ASF subversion and git services commented on IMPALA-11721:
----------------------------------------------------------

Commit af46585801387a41153d4a957336d6f0101d09f7 in impala's branch refs/heads/master from Zoltan Borok-Nagy
[ https://gitbox.apache.org/repos/asf?p=impala.git;h=af4658580 ]

IMPALA-11721: Impala query keep being retried over frequently updated iceberg table

Iceberg table loading can fail in local catalog mode if the table gets
updated frequently. This is what happens during table loading in local
catalog mode: every query starts with it's own empty local catalog.
Table metadata is fetched in multiple requests via a MetaProvider which
is always a CatalogdMetaProvider. CatalogdMetaProvider caches requests
and the cache key also includes the table's catalog version.

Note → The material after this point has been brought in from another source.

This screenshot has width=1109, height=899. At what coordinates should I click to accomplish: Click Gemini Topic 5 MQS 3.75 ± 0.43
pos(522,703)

The Iceberg table is loaded by the following requests:

1 CatalogdMetaProvider.loadTable()
2 CatalogdMetaProvider.loadIcebergTable()
3 CatalogdMetaProvider.loadIcebergApiTable() # This actually directly
                                             # loads the Iceberg table
                                             # via Iceberg API
                                             # (no CatalogD involved)
4 CatalogdMetaProvider.loadTableColumnStatistics()
5 CatalogdMetaProvider.loadPartitionList()
6 CatalogdMetaProvider.loadPartitionsByRefs()

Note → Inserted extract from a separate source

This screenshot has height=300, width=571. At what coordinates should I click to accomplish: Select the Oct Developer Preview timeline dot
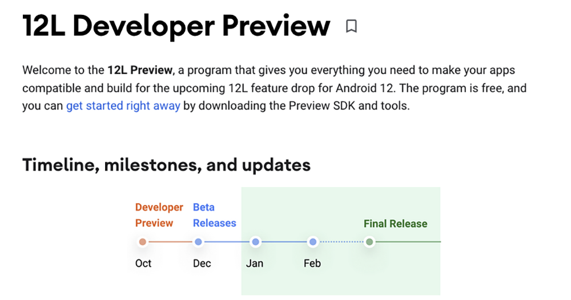143,242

Steps 1-4 happens during table loading, steps 5-6 happens during
planning. We cannot really reorder these invocations, but since
CatalogdMetaProvider caches these, only the very first invocations need
to reach out to CatalogD and check the table's catalog version.
Subsequent invocations, i.e. subsequent queries that use the Iceberg
table can use the cached metadata, and no need to check the catalog
version of the cached metadata since the cache key also includes
the catalog version, hence we have corresponding metadata in the cache.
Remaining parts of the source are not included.